We used mist nets (size: 9 m × 3 m) to sample birds. The mist nets were set up 1 m above the ground. At each site, two mist nets were concurrently set up 100 m apart for 96 mist net hr. The mist nets were checked every 20 min (according to the British Trust for Ornithology guidelines). After extraction and identification, birds were marked to allow for assessment of recaptures, birds were then released at the location where they were caught. Mist nets were open between 0,700 and 1,900 every day, and each mist net was in place for four days in total. Sites were at least 500 m apart to maintain sampling independence (Ralph, Sauer, & Droege, 1995).

Habitat quality measurement

We recorded the following vegetation characteristics within 100 m × 100 m plots situated on the harvesting path at each sampling point: (1) grass cover from four quadrats (1 m × 1 m); (2) nongrass cover (e.g., ferns and shrubs) from the quadrats; (3) height of grass cover from the quadrats; (4) height of nongrass cover from the quadrats; (5) epiphyte cover on oil palm trunks from a vertical plot of 0.5 m × 1 m; (6) canopy cover was determined using a GRS densitometer; (7) number of oil palm (>5 year old); (8) number of immature (<5 year old) oil palm; (9) number of dead oil palm (standing); (10) number of dead oil palm (fallen); (11) mean height of oil palm trees (measured using a digital laser rangefinder, Nikon Aculon); and (12) presence (polyculture) or absence (monoculture) of banana trees (Table 2).

Table 2

Bird species which contributed cumulatively > 80% of the bird community in polyculture and monoculture smallholdings

Smallholding type	Species	Guild	Average abundance per site	Contribution (%)	Cumulative (%)
Polyculture	Oriental magpie‐robin Copsychus saularis	Insectivore	1.02	32.08	32.08
	Yellow‐vented bulbul Pycnonotus goiavier	Frugivore	1.09	30.30	62.38
	Zebra dove Geopelia striata	Granivore	0.54	11.05	73.43
	White‐throated kingfisher Halcyon smyrnensis	Carnivore	0.60	10.27	83.70
	Common tailorbird Orthotomus sutorius	Insectivore	0.45	9.25	92.95
Monoculture	Oriental magpie‐robin Copsychus saularis	Insectivore	0.72	29.71	29.71
	Yellow‐vented bulbul Pycnonotus goiavier	Frugivore	0.82	27.29	57.00
	White‐throated kingfisher Halcyon smyrnensis	Carnivore	0.69	24.50	81.51
	Zebra dove Geopelia striata	Granivore	0.43	7.21	88.71
	Common tailorbird Orthotomus sutorius	Insectivore	0.43	7.21	88.71

Data analysis

To assess the overall sampling effort, we compared the observed bird species richness with the Chao 1 classic estimator for species richness in Estimates version 9.1 (Colwell, Mao, & Chang, 2004).

To evaluate for possible differences in sampling adequacy in the two structurally different habitats (i.e., polyculture and monoculture smallholdings), we produced expected species accumulation curves using the EstimateS package (Colwell, 2013).

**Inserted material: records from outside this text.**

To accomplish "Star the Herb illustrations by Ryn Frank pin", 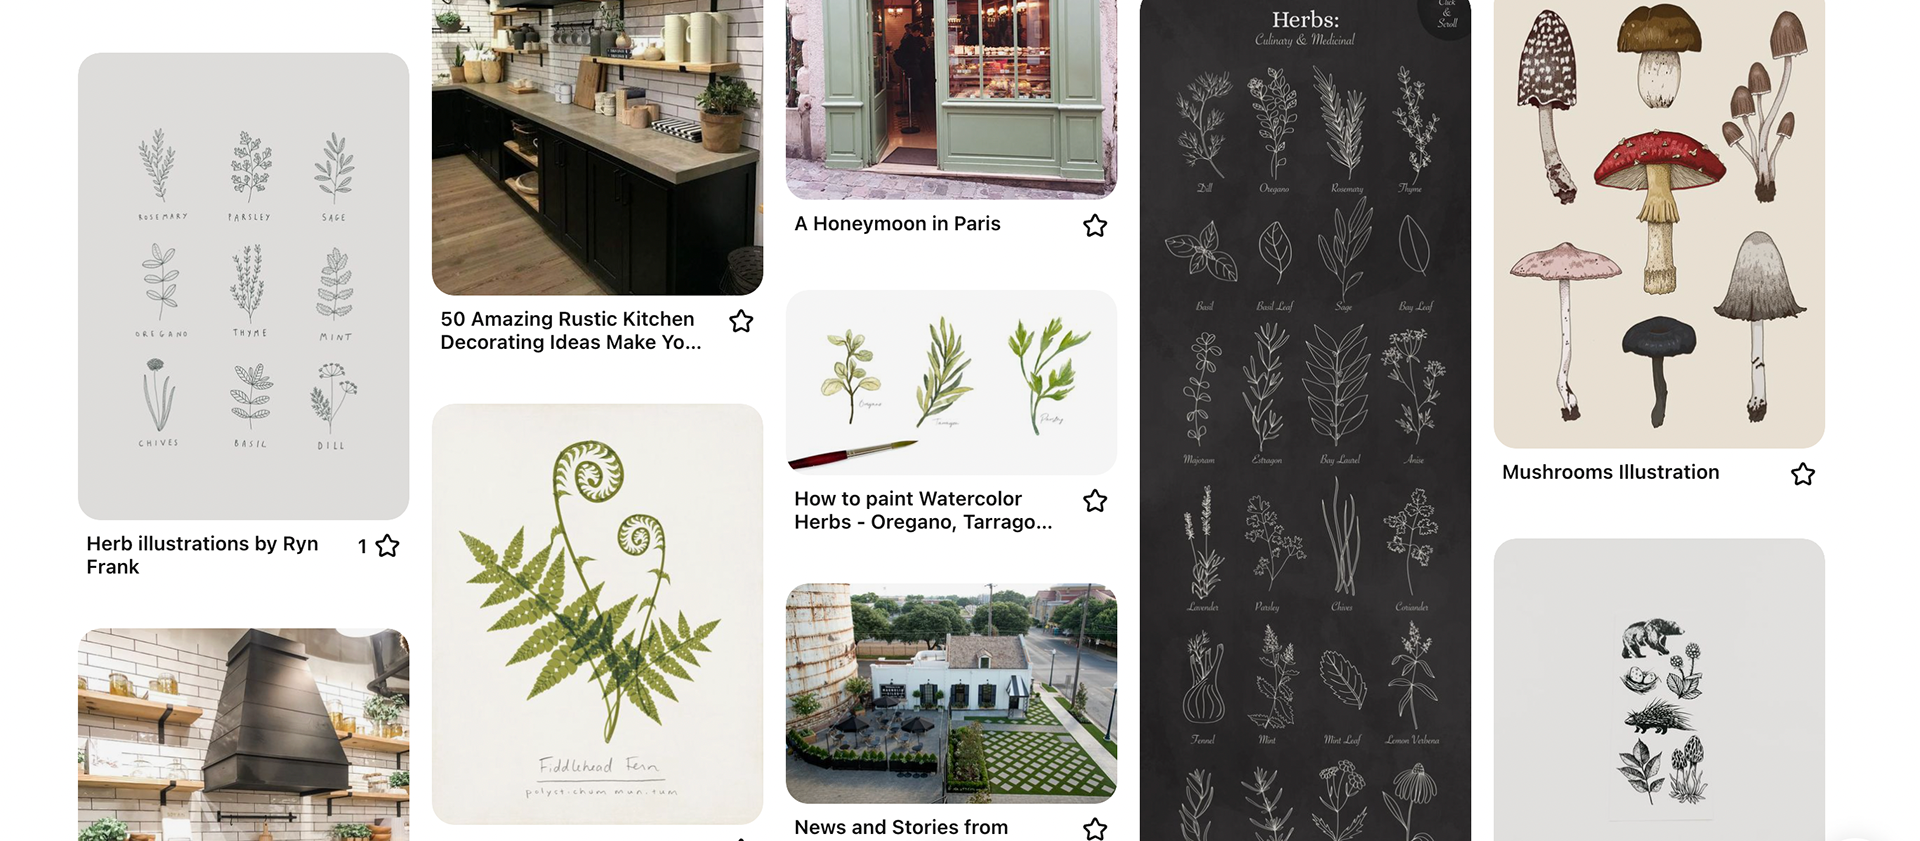I will coord(387,546).
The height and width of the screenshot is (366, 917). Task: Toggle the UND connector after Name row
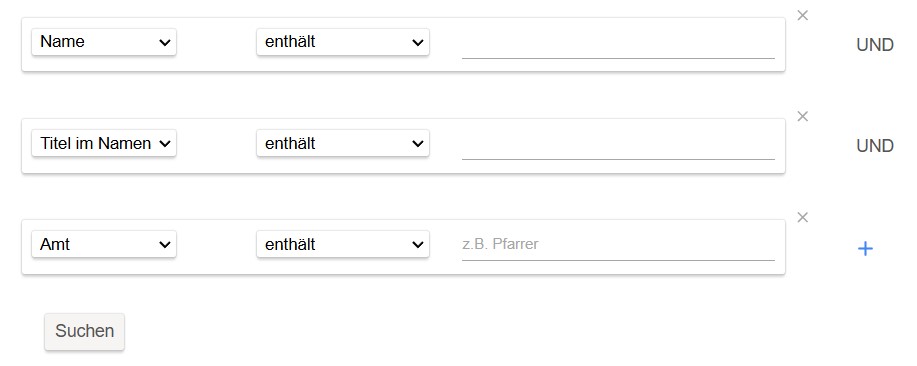[875, 45]
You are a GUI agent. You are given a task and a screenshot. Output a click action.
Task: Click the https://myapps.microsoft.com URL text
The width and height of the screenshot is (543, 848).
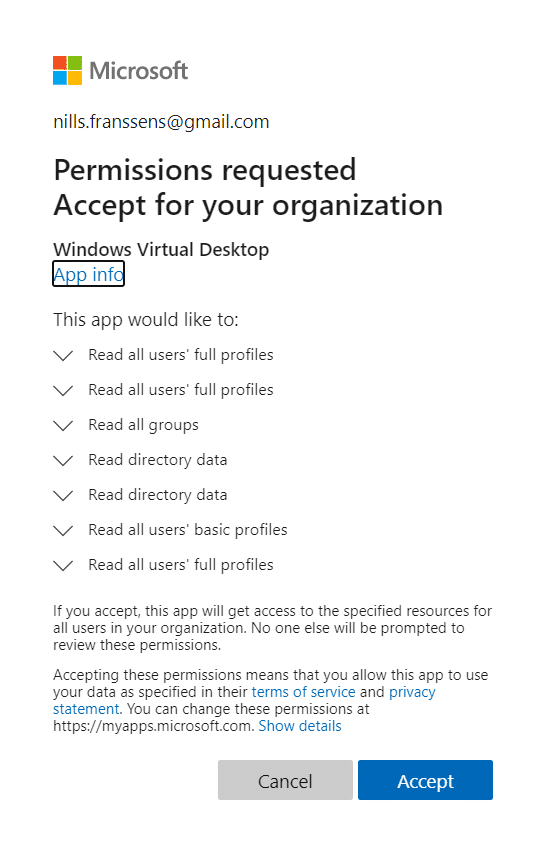(154, 726)
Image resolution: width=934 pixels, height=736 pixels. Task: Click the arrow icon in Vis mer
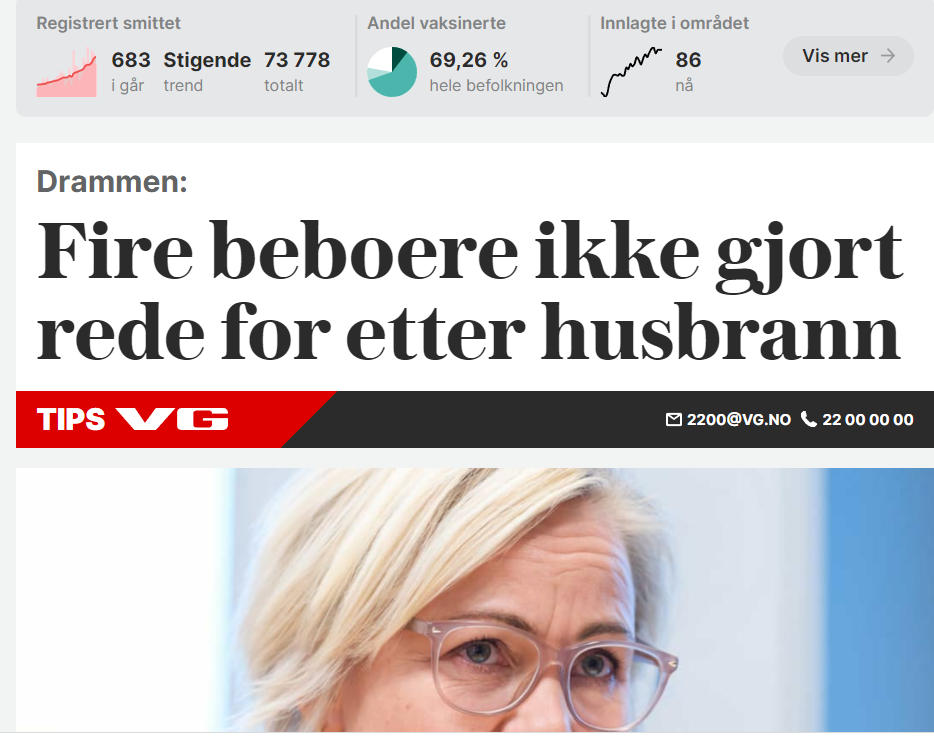click(888, 56)
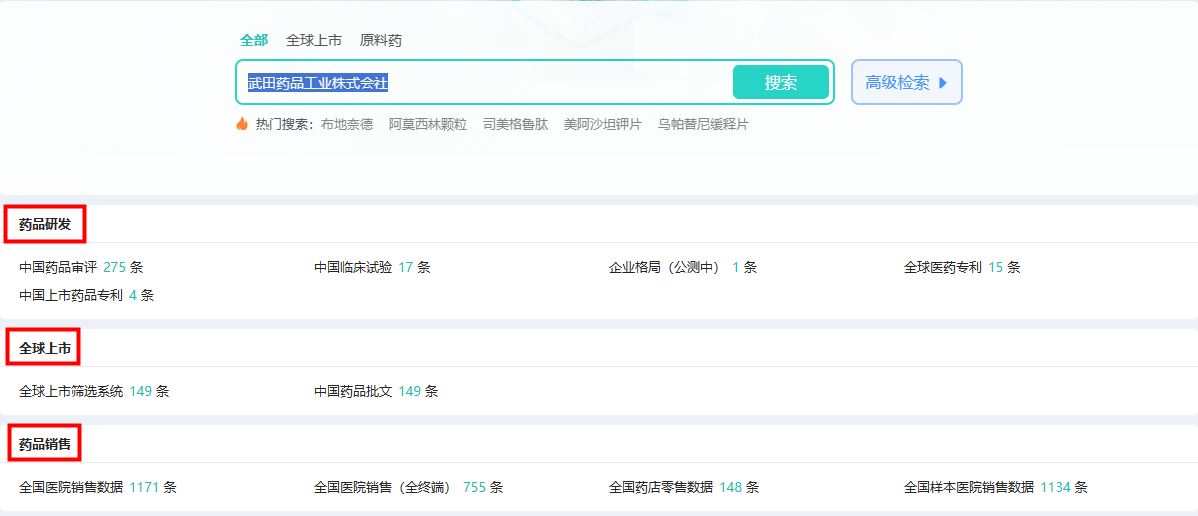Click the arrow icon in 高级检索
Viewport: 1198px width, 516px height.
[942, 83]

We performed two‐sample t tests to assess the difference between observed and estimated species richness.

We performed a one‐way analysis of variance (ANOVA) to compare species richness and abundance between the two different site categories (polyculture vs monoculture). The day of sampling (e.g., first visit and second visit) was used as a random factor in ANOVA. In addition, we contrasted habitat quality characteristics between polyculture and monoculture smallholdings by repeating the ANOVA procedures. Analyses of similarity (ANOSIM) were used to examine the differences in bird community structure between polyculture and monoculture sites in smallholdings. We ran permutation tests 999 times to obtain the inferential result.

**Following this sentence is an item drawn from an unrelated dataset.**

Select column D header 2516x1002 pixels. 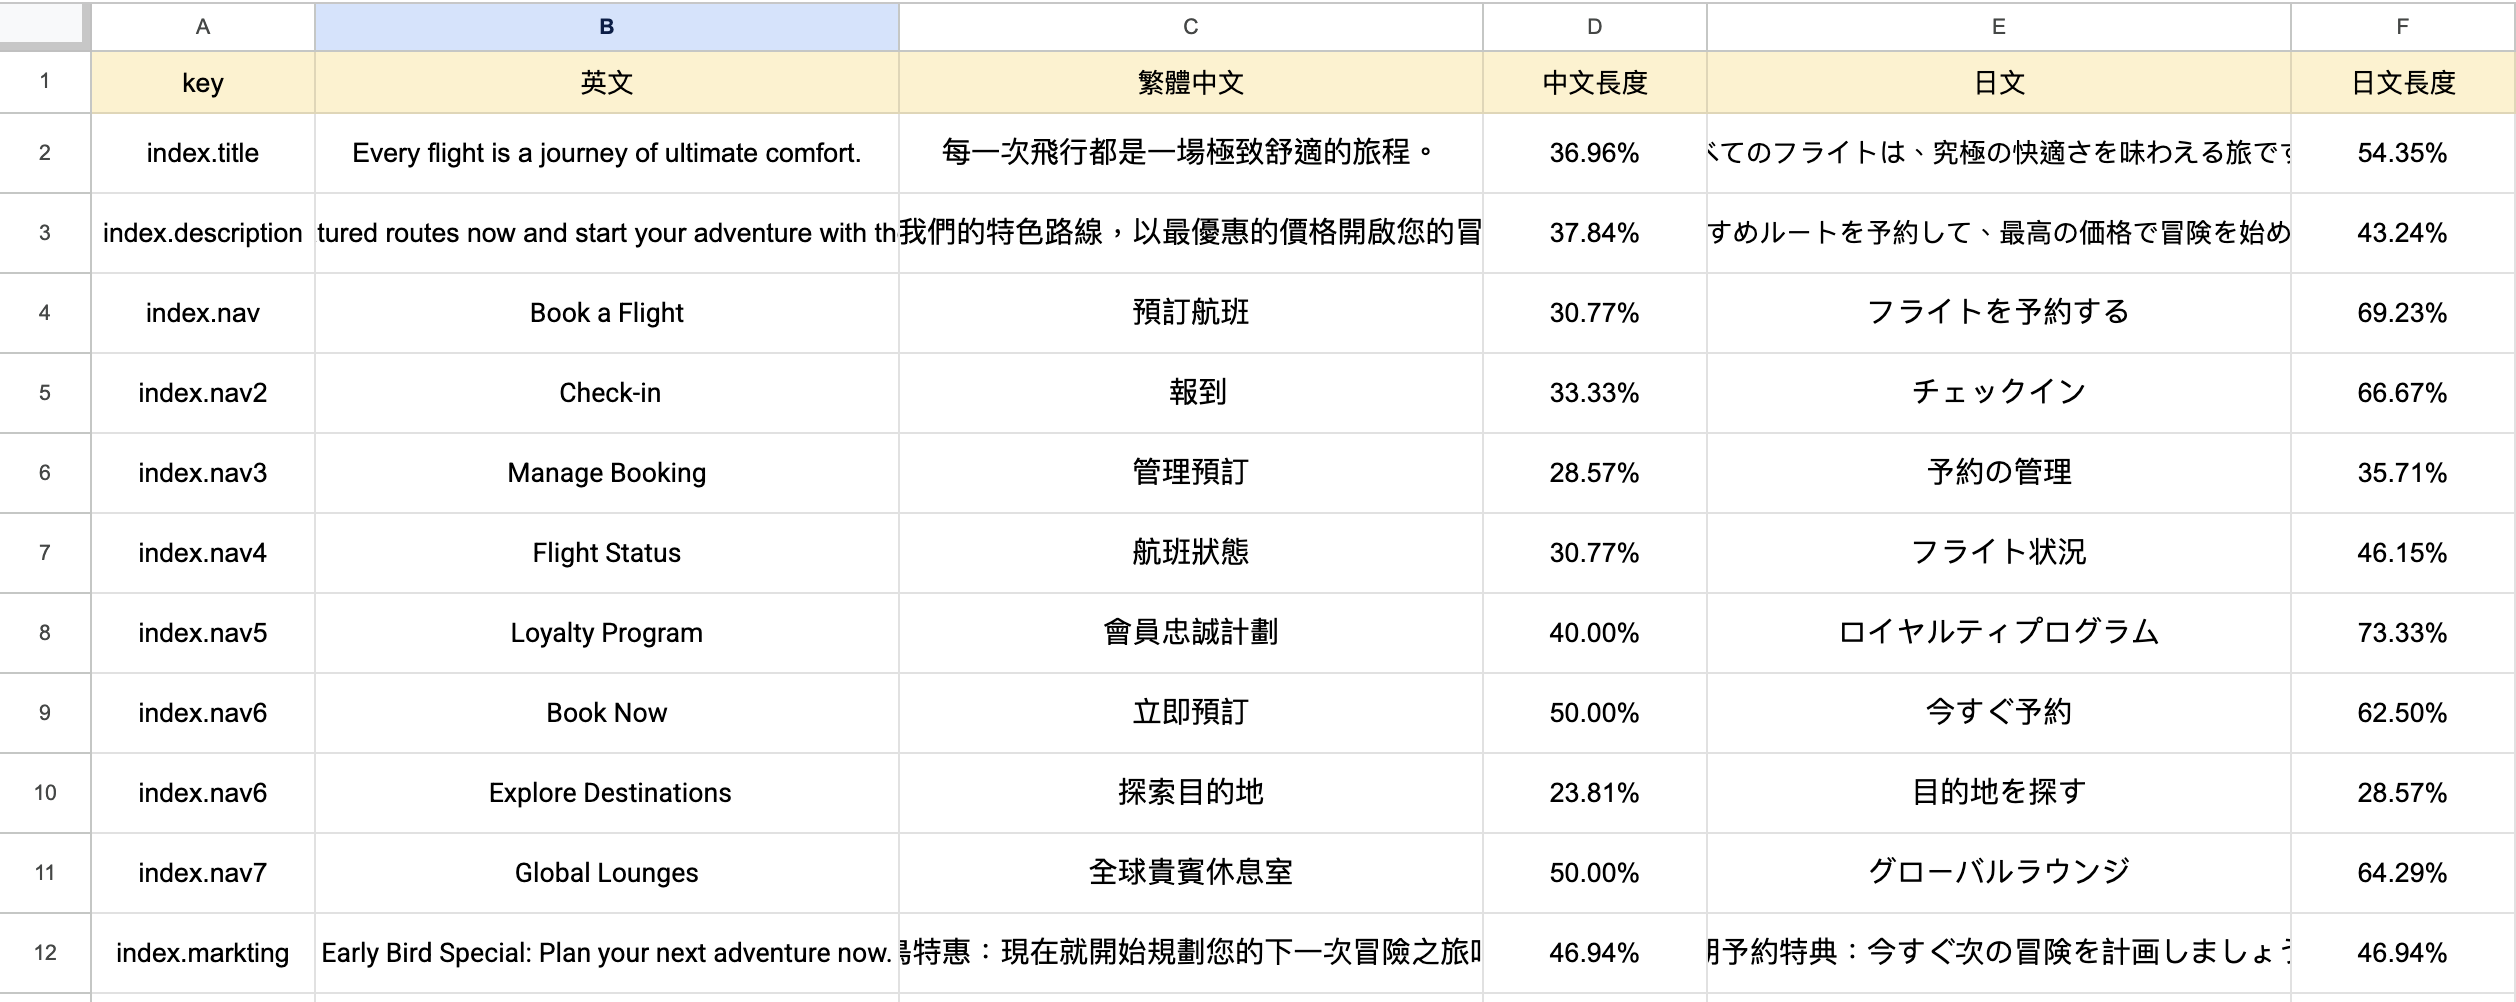coord(1594,27)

To examine the relationships between cumulative species richness and habitat quality characteristics, generalized linear models (GLMs) were used. Poisson distribution and log‐link function were used in the modeling process. To select the final model, we used all possible methods (i.e., fitting of all possible regression models). We repeated the same procedures to analyze bird abundance. We conducted correlation tests to detect multicollinearity among predictor variables. Strongly correlated variables (|r| > .7) were dropped to avoid distortion in model estimation (Dormann et al., 2013). Only one variable from the correlated pair with lowest Wald statistic value was removed from the modeling process. Twelve predictor variables were tested in these analyses, from which two predictor variables were excluded because of multicolinearity. These include the number of mature oil palms (r = .753) in the species richness model and the number of mature oil palms (r = .725) and height of grass cover (r = −.7) in the abundance model. This analysis was performed in GenStat version 12.

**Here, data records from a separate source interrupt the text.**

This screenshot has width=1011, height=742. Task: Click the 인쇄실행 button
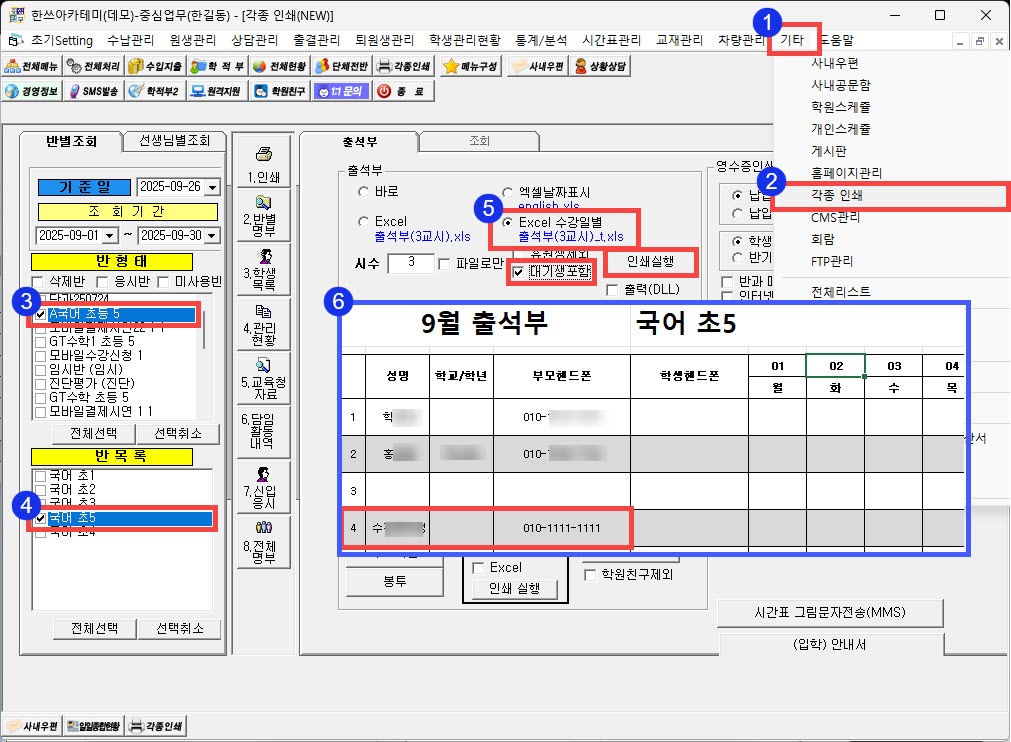(650, 262)
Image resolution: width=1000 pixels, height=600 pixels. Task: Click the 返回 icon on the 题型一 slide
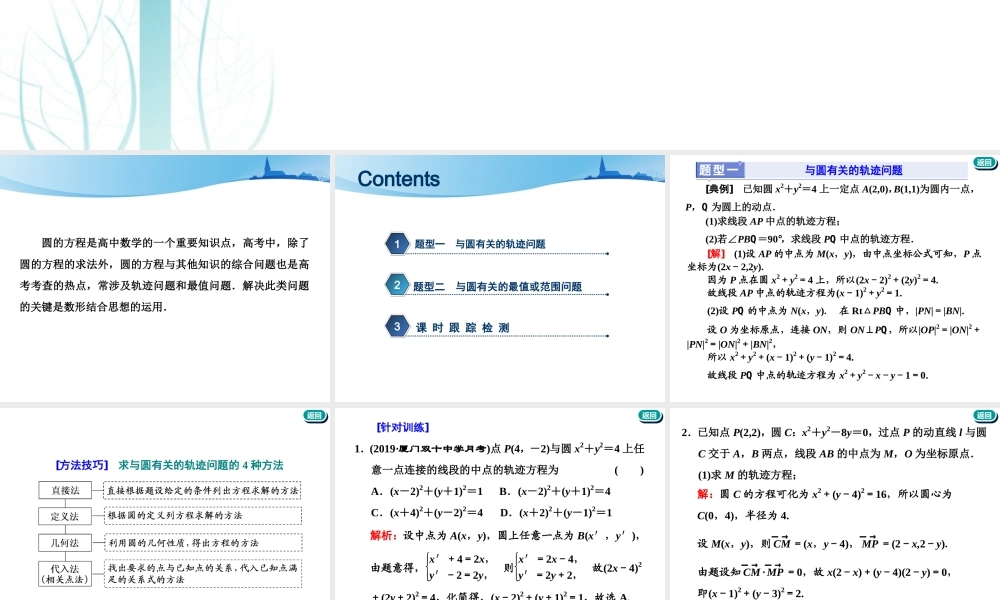[983, 163]
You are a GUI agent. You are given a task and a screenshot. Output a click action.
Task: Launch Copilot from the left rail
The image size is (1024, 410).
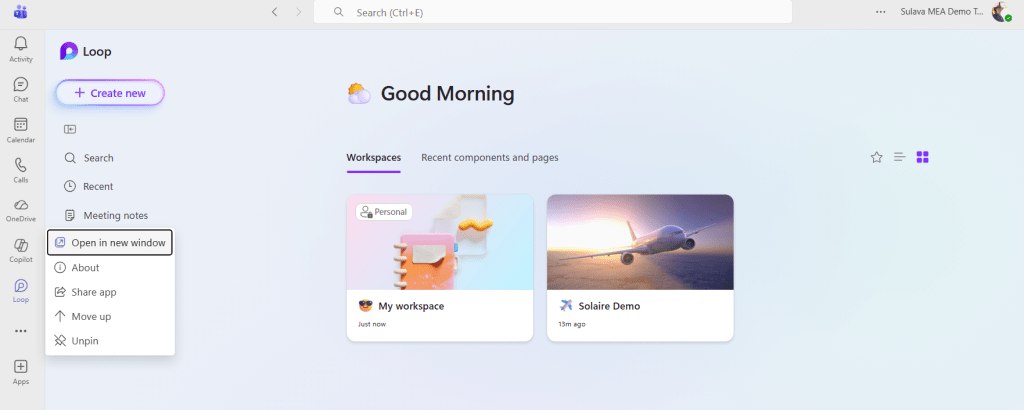click(21, 248)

BIOENV analysis was conducted to examine the relationship between bird assemblages and in situ habitat quality. We transformed (log base 10) and normalized environmental data. Bray–Curtis similarity and Euclidean distance similarity were used to create resemblance matrices for the abundance data and environmental data, respectively. We used Spearman rank correlation to identify the most important explanatory variables (Clarke & Gorley, 2006). We performed a permutation test 99 times to examine the relationship between species composition and a specific subset of explanatory variables. This analysis was performed in PRIMER version 6.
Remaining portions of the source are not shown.